[Data rows]
****
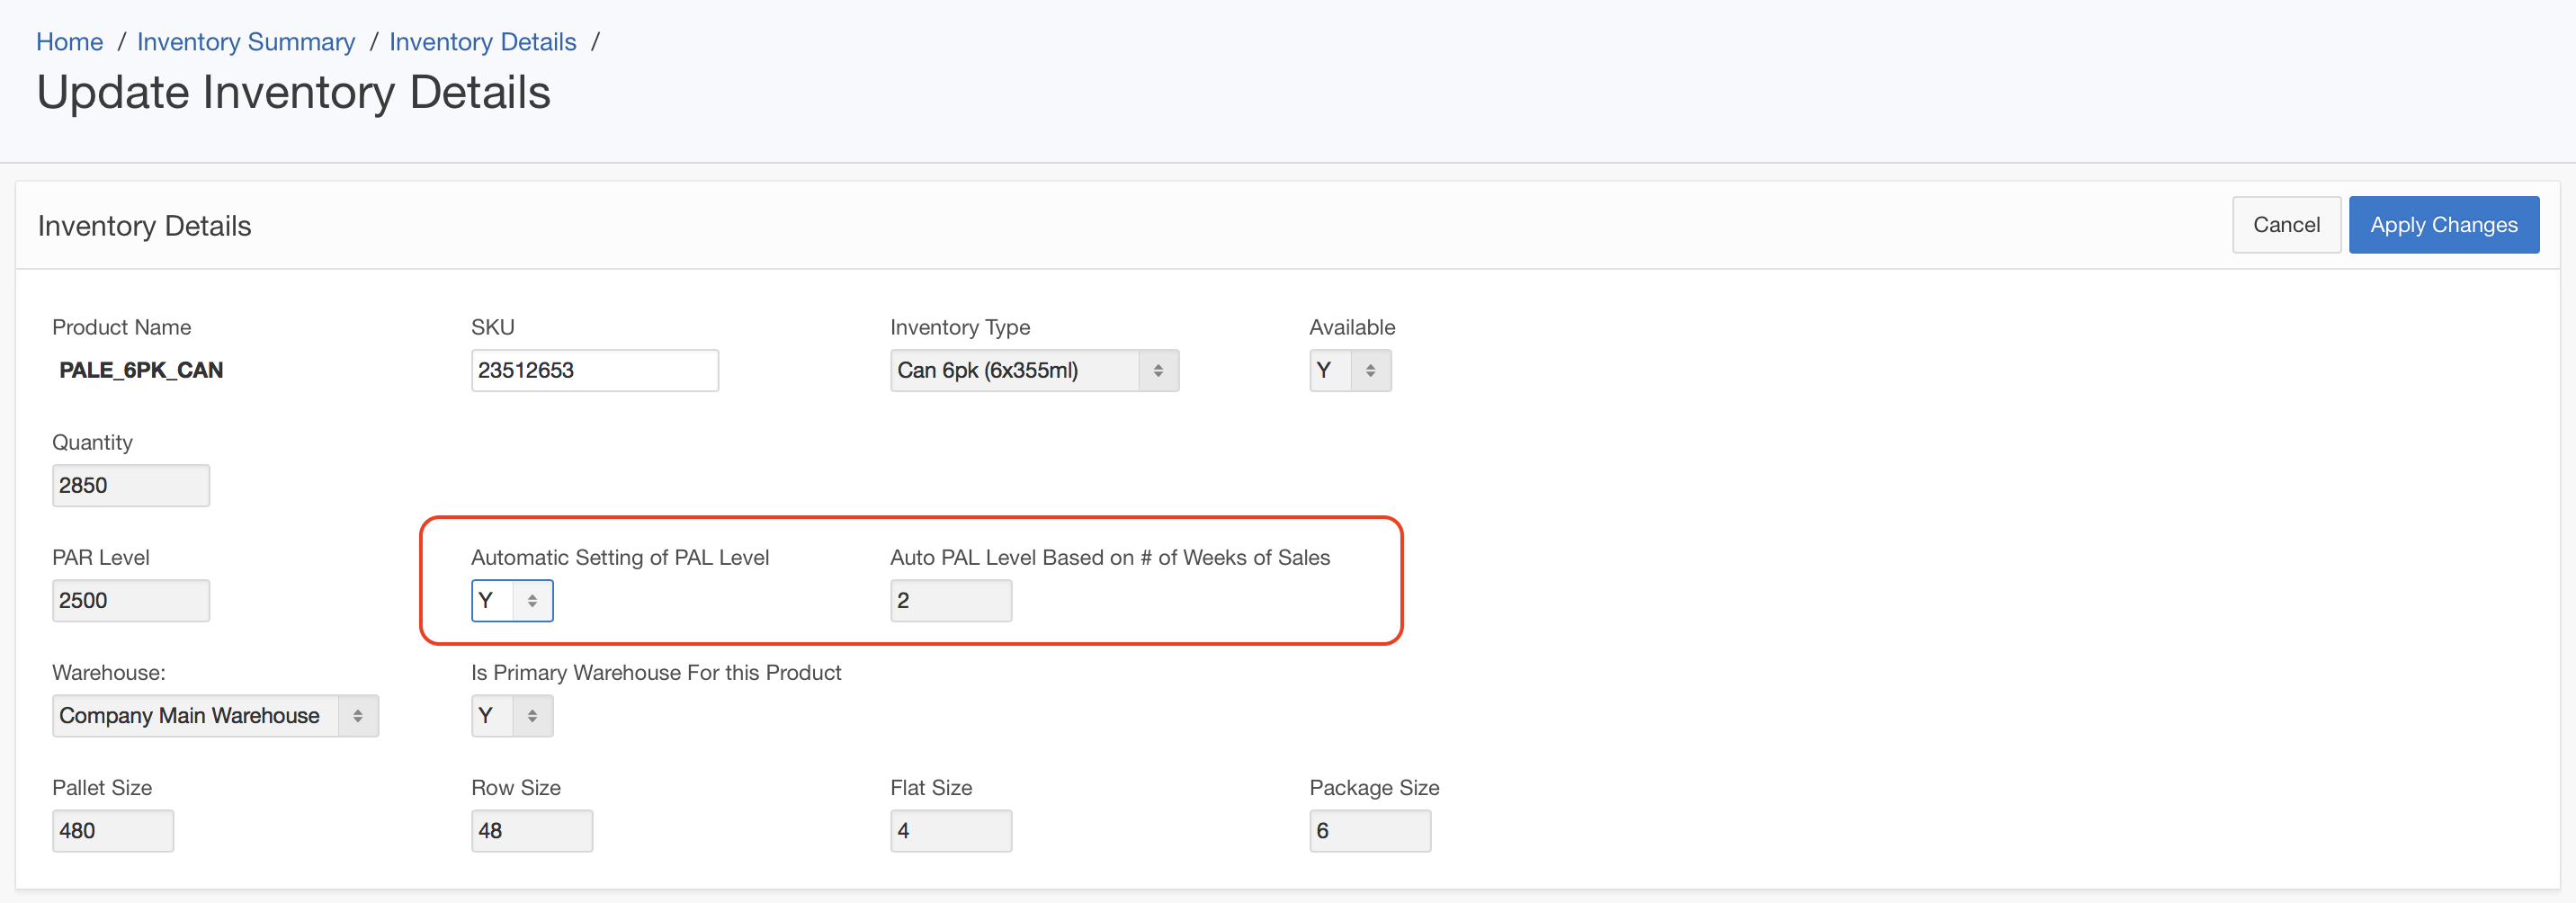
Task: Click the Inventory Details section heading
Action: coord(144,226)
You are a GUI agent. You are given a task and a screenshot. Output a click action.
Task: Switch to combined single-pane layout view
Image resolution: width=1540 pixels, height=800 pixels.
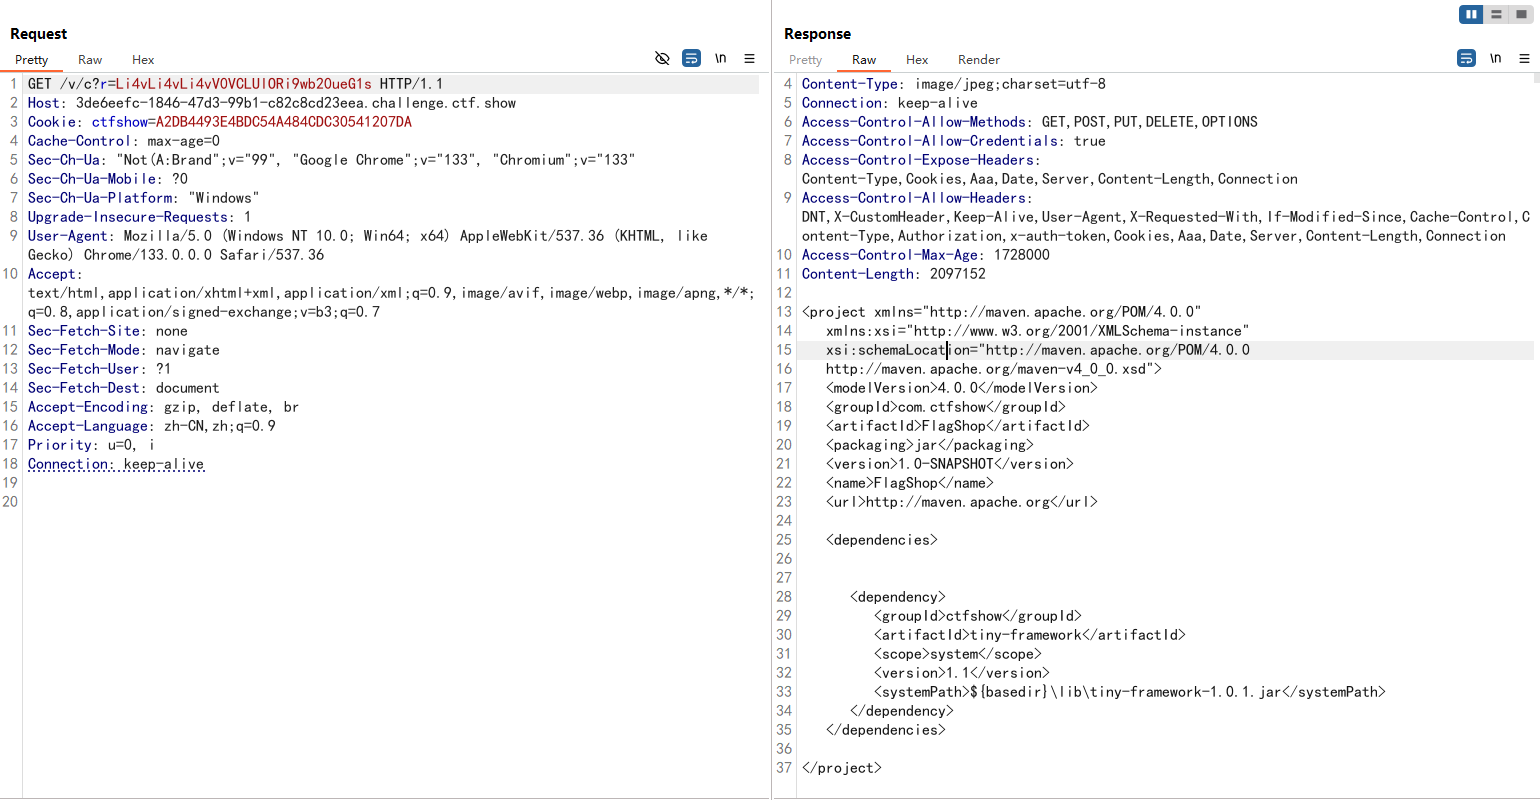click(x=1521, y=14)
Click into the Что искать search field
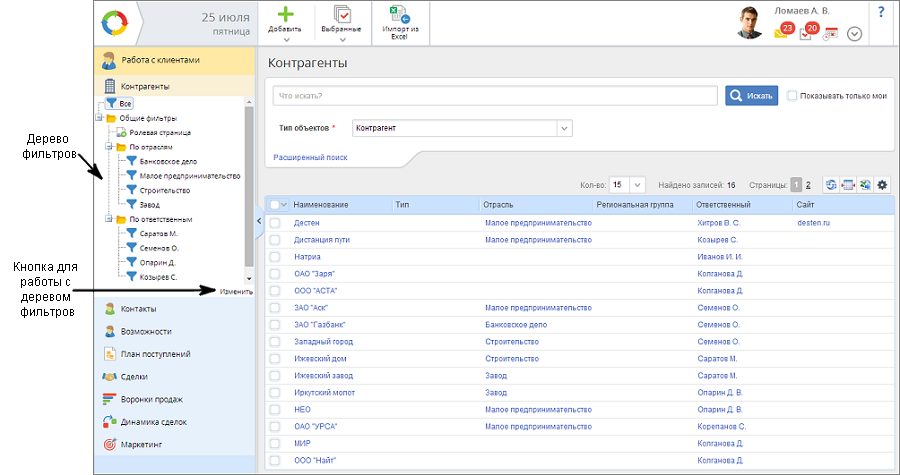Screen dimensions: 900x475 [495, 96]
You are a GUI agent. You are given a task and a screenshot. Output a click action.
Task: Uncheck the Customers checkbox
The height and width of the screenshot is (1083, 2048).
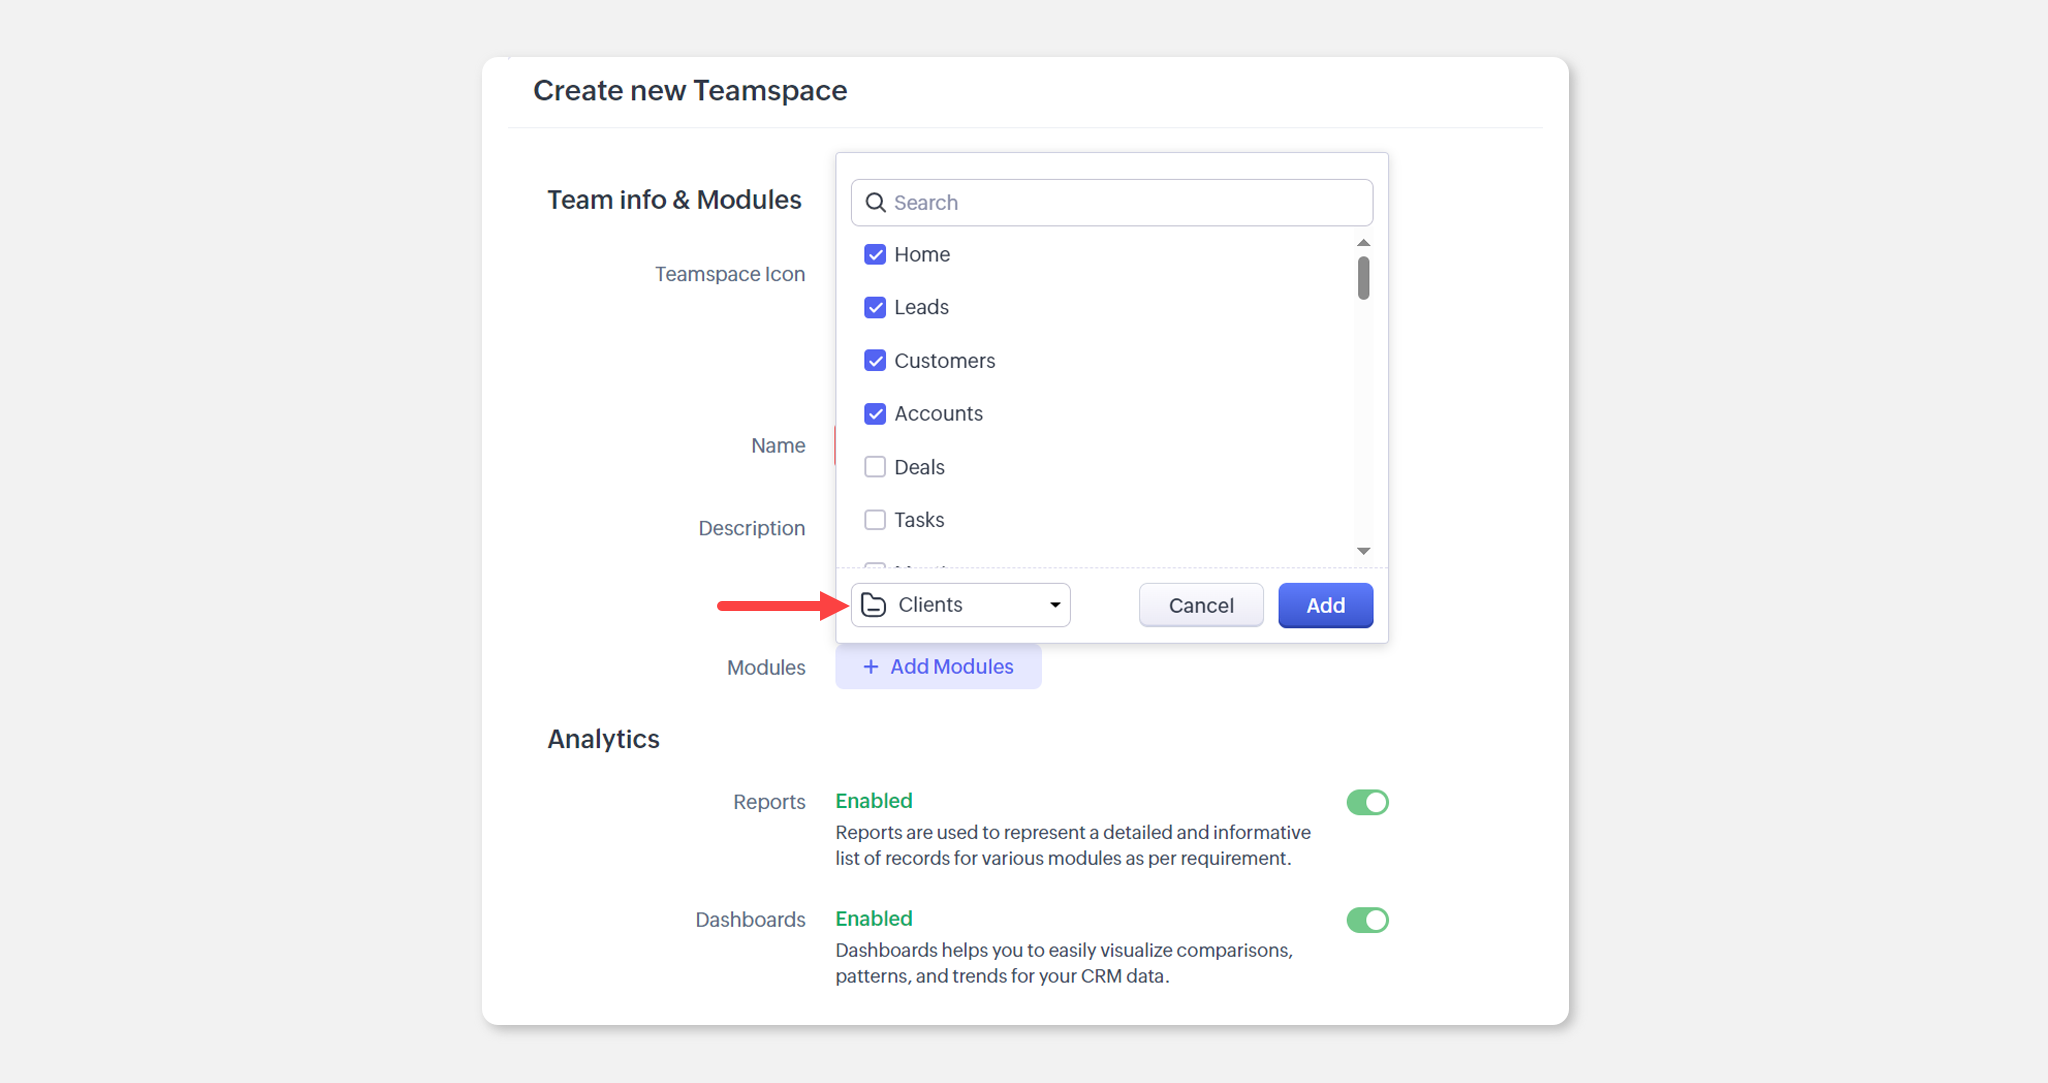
****
▶ **Task statement**
Copy out every row above word for word, leaving out the pictures.

▶ **Reply**
Task: Click the Inventory Details section heading
Action: coord(144,226)
You are a GUI agent. You are given a task and a screenshot. Output a click action.
Task: Switch to combined single-pane layout view
Image resolution: width=1540 pixels, height=800 pixels.
click(x=1521, y=14)
Click into the Что искать search field
Screen dimensions: 900x475 [495, 96]
You are a GUI agent. You are given a task and a screenshot. Output a click action.
Task: Uncheck the Customers checkbox
The height and width of the screenshot is (1083, 2048).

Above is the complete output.